Work instructions – Copy out the part of the Wood v. Lovett opinion starting with "Wood v. Lovett/Opinion" and going on through "U.S. 362 (1941).".

Text –

════════════════

Wood v. Lovett/Opinion of the Court

Wood v. Lovett, 313 U.S. 362 (1941)
Opinion of the Court by Owen Josephus Roberts

Cite as: Wood v. Lovett, 313 U.S. 362 (1941).

894506Wood v. Lovett, 313 U.S. 362 (1941) — Opinion of the CourtOwen Josephus Roberts
Court Documents
Case Syllabus
Opinion of the Court
Dissenting Opinion
Black

MR. JUSTICE ROBERTS delivered the opinion of the Court.

This appeal presents the question whether an Arkansas Act of March 17, 1937, as construed and applied, violates Article I, § 10, of the Constitution.

March 20, 1935, an act of the legislature of Arkansas[1] took effect which provided:

"Whenever the State and County Taxes have not been paid upon any real or personal property within the time provided by law, and publication of the notice of the sale has been given under a valid and proper description, as provided by law, the sale of any real or personal property for the non-payment of said taxes shall not hereafter be set aside by any proceedings at law or in equity because of any irregularity, informality or omission by any officer in the assessment of said property, the levying of said taxes, the making of the assessor's or tax book, [p365] the making or filing of the delinquent list, the recording thereof, or the recording of the list and notice of sale, or the certificate as to the publication of said notice of sale; provided, that this Act shall not apply to any suit now pending seeking to set aside any such sale, or to any suit brought within six months from the effective date of this Act for the purpose of setting aside any such sale."

Certain land in Desha County, Arkansas, was sold to the State in 1933 for nonpayment of 1932 taxes. The land was not redeemed and was certified to the State, as owner. In 1936 the Commissioner of State Lands, on behalf of the State, by deeds reciting his statutory authority so to do, conveyed to the appellants all the right, title, and interest of the State in two parcels of the land.

By an Act of March 17, 1937, the Act of March 20, 1935, was repealed.[2]

January 10, 1939, the corporation which owned the land when sold for non-payment of taxes conveyed to the appellee and, on January 21, he brought suit against the appellants to cancel the State's deeds, to quiet his title, and for mesne profits or rents. He alleged that there were irregularities in the proceedings prior to the sale to the State which rendered it void. The appellants admitted the irregularities. It was agreed on all hands that though these irregularities would have constituted grounds for avoiding the sale but for the provisions of the Act of 1935, they would not have been available to the appellee if the Act were still in force. The trial court entered a decree in favor of the appellee which the Supreme Court affirmed.[3]

The appellants contended in the courts below, and contend [p366] here, that if the Act of 1937 be given the effect of divesting them of title confirmed in them by the Act of 1935 the later Act impairs the obligation of their contracts with the State. The Supreme Court of Arkansas held that "the Act [of 1935] does not profess to cure tax sales, but only [provides] that tax sales shall not be set aside by the courts because of certain irregularities and informalities, naming them." It said that the appellants acquired no greater vested interest or title than the State had and the repeal of the Act of 1935 "violated no constitutional right of theirs to a defense" thereunder. We are of opinion that the decision was erroneous.

════════════════

Stored rows –
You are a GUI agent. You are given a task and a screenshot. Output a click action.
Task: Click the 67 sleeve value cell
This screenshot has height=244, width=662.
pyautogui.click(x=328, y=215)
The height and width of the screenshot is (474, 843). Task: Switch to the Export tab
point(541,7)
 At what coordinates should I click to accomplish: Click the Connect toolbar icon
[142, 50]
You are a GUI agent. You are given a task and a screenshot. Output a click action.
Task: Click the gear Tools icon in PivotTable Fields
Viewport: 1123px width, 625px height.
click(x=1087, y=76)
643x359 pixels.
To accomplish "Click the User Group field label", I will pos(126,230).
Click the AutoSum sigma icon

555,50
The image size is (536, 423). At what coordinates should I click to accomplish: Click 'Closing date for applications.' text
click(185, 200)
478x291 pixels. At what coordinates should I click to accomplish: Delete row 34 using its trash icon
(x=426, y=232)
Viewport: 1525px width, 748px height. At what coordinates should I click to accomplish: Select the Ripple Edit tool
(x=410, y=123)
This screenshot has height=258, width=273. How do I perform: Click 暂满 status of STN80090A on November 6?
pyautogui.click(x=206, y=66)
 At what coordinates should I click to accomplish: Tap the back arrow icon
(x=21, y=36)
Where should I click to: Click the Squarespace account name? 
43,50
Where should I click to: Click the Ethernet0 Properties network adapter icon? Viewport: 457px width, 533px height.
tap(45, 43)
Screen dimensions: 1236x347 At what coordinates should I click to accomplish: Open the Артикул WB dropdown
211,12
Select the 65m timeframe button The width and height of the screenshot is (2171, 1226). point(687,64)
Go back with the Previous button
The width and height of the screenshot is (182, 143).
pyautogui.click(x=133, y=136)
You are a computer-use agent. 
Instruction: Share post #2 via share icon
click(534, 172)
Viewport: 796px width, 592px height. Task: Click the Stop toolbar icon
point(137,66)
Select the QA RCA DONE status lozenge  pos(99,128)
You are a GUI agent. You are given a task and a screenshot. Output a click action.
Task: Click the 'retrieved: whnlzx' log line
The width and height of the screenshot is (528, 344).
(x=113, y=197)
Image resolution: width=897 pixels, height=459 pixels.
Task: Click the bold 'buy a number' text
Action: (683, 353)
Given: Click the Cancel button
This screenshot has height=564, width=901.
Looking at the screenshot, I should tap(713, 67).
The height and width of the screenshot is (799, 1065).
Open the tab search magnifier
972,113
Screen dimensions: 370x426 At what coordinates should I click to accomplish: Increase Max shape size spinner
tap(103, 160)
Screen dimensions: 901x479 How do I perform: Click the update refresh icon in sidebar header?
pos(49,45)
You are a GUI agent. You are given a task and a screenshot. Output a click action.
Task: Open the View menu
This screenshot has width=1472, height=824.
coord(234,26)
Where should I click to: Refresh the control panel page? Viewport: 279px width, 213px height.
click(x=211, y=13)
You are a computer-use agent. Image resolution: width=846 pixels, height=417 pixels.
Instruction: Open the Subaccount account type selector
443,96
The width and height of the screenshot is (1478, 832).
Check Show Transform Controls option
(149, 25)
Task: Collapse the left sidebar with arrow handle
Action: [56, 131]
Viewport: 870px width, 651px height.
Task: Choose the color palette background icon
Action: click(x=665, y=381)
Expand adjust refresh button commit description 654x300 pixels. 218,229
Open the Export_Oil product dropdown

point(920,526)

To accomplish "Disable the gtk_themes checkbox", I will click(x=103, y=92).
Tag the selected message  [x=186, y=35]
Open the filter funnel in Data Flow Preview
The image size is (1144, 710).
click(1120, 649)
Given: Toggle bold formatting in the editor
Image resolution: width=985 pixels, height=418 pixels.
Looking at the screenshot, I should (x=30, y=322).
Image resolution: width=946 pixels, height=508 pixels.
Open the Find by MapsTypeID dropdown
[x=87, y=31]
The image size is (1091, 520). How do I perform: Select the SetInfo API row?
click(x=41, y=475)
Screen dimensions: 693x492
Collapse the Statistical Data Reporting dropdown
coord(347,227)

════════════════

Task output –
Wood v. Lovett/Opinion of the Court

Wood v. Lovett, 313 U.S. 362 (1941)
Opinion of the Court by Owen Josephus Roberts

Cite as: Wood v. Lovett, 313 U.S. 362 (1941).